Appel à l'aide

232 31 80
                                    

Je suis là, assise sur cette chaise, à les écouter parler. Ils sont tous là. Oui, tous mes proches sont là, assis en face de moi à me répéter qu'ils m'aiment, qu'ils ne pourront pas vivre sans moi, qu'ils ne s'en remettront jamais... Bla-bla-bla. Et puis il y a cette femme aussi, cette psychologue. La blague, elle dit qu'elle est là pour écouter, mais depuis le début, c'est elle qui parle le plus. En outre, quand elle parle, c'est pour dire que des conneries. Qu'est-ce qu'elle en sait, elle, que ça ira mieux après ? Elle voit l'avenir peut-être ? Non, alors qu'elle la ferme. Comment peut-elle dire que demain sera mieux qu'aujourd'hui ? Que l'avenir sera meilleur ? Que ce n'est qu'une mauvaise passe ? Elle ne peut pas, parce que c'est faux. Personne ne peut prédire le futur. Ce serait bien, mais ce n'est pas possible.

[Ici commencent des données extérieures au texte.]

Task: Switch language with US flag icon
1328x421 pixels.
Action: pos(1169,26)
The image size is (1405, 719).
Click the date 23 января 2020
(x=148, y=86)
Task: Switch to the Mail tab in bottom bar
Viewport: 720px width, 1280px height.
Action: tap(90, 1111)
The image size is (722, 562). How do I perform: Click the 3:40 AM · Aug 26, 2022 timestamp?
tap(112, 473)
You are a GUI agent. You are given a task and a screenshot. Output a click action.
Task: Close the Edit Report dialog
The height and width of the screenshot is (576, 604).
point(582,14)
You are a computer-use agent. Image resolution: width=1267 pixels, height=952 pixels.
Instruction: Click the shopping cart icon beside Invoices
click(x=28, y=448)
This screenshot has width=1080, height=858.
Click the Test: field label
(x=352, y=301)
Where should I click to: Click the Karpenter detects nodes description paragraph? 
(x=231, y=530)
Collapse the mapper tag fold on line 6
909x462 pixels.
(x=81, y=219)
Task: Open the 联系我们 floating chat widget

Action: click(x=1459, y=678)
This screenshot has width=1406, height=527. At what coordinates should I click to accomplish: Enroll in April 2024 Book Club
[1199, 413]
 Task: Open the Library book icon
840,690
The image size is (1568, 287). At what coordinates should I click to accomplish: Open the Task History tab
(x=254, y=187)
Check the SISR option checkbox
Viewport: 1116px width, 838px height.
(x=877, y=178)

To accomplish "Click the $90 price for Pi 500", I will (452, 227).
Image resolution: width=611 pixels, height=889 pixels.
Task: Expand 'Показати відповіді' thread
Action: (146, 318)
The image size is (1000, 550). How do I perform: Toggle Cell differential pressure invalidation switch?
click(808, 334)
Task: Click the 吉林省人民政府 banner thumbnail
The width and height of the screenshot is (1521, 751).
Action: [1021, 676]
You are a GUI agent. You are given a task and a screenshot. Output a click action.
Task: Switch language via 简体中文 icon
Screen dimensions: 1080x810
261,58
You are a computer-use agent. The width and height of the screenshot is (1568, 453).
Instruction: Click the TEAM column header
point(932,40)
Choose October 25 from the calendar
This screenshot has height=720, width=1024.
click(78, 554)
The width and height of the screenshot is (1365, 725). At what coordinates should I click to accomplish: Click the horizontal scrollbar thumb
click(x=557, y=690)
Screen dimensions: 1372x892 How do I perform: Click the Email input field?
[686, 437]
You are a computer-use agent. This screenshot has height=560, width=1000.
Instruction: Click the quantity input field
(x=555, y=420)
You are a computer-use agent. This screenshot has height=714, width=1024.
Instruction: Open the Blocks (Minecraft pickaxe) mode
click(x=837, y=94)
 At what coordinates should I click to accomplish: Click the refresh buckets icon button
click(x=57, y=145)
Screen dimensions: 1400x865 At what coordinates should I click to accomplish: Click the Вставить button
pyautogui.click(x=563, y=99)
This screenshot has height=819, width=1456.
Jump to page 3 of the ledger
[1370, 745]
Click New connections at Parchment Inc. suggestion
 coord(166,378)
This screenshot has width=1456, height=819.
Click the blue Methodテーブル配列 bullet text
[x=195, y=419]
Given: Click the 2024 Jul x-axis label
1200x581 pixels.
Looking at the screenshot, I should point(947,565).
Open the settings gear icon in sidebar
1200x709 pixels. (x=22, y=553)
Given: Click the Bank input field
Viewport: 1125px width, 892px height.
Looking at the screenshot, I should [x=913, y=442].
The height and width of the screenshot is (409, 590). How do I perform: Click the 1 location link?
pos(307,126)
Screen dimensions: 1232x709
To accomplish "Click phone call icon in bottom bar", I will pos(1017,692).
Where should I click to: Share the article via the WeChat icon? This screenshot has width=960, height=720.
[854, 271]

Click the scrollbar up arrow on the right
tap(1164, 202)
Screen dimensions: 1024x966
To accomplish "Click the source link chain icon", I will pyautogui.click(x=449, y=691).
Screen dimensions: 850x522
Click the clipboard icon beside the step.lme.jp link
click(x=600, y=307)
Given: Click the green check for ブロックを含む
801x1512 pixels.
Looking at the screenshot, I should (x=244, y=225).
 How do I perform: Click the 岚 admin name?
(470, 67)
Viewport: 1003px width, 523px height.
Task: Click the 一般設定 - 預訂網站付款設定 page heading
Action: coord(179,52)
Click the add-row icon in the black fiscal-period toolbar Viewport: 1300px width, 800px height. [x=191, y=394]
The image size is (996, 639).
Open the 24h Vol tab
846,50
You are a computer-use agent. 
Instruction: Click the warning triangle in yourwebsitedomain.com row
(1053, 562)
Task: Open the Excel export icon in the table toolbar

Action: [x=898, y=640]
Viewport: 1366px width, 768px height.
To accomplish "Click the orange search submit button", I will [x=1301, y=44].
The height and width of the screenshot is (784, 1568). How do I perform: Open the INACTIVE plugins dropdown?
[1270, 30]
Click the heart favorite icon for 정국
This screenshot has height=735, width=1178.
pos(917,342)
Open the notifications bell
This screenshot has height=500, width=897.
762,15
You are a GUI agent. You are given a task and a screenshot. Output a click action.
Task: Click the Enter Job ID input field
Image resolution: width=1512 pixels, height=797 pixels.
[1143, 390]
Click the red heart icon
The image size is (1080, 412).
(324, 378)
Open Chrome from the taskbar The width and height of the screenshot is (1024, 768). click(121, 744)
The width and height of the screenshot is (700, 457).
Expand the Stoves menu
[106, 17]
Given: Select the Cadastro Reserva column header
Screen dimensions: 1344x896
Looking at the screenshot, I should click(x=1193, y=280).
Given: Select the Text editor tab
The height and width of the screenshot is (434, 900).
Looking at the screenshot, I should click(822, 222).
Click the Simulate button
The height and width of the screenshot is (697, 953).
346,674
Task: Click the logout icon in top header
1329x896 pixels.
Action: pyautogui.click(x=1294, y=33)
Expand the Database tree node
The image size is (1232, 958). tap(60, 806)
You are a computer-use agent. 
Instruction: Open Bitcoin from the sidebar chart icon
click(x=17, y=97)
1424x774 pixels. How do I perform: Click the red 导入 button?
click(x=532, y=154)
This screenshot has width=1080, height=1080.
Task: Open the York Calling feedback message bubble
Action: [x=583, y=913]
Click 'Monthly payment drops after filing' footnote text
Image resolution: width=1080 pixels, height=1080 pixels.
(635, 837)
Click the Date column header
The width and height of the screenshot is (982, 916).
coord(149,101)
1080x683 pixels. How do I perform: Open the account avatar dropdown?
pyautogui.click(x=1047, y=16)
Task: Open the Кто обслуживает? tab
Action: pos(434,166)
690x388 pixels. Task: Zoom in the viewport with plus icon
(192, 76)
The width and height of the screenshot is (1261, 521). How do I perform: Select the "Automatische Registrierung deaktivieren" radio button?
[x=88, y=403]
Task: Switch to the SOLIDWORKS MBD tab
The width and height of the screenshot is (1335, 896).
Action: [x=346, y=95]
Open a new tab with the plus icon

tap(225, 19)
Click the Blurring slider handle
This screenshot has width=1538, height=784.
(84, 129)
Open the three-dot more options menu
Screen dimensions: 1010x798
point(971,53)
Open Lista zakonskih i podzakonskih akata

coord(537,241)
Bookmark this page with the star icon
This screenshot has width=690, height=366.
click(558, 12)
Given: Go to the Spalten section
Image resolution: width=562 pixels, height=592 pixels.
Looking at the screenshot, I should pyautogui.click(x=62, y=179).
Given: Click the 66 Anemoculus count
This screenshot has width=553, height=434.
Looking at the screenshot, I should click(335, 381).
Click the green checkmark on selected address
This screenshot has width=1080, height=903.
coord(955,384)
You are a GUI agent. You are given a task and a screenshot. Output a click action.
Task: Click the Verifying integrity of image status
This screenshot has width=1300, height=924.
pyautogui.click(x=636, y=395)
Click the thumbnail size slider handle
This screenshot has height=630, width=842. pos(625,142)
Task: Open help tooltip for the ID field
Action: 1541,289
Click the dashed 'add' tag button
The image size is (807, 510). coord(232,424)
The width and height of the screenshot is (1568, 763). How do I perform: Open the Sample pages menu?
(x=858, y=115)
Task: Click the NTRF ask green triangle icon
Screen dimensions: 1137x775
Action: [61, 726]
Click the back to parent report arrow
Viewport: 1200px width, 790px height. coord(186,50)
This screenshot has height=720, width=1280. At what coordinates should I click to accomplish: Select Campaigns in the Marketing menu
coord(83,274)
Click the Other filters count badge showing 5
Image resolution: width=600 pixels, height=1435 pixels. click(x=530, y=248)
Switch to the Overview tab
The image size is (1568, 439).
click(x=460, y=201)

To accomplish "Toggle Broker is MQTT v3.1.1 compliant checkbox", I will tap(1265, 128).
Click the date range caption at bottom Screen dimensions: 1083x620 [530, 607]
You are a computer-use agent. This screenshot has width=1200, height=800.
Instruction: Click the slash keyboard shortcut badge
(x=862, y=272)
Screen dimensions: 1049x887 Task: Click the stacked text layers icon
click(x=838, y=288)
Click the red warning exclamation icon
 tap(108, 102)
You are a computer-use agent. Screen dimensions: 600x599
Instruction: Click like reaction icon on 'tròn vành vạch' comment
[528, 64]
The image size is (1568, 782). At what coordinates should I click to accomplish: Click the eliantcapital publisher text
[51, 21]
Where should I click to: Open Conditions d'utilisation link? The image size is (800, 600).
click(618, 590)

Je suis là, parce qu'on m'y a obligée. Tout ça parce qu'un jour, mon frère est rentré dans ma chambre sans frapper. D'habitude, je trouve le moyen de cacher mes scarifications, mais là, je n'ai pas eu le temps. Quand il a vu les cicatrices sur mes bras, il a tout de suite prévenu les parents. Putain de balance !
Bref, et du coup, je suis là, sur cette chaise, à les écouter déblatérer des conneries.

À ma droite, ma mère pleure toutes les larmes de son corps. En se demandant où elle a échoué.

À ma gauche, mon père tape frénétiquement du pied au sol, se retenant d'exploser en larmes. Je me demande bien pourquoi d'ailleurs, il est parti du jour au lendemain, il nous a tous abandonnés. Pourtant, aujourd'hui, il est là, à tenir la main de ma mère comme si de rien était. Désolée, mais ça ne marche pas, je ne te pardonnerais pas le mal que tu nous as fait. Alors en ce qui me concerne, tu peux partir, disparaître de nos vies pour toujours.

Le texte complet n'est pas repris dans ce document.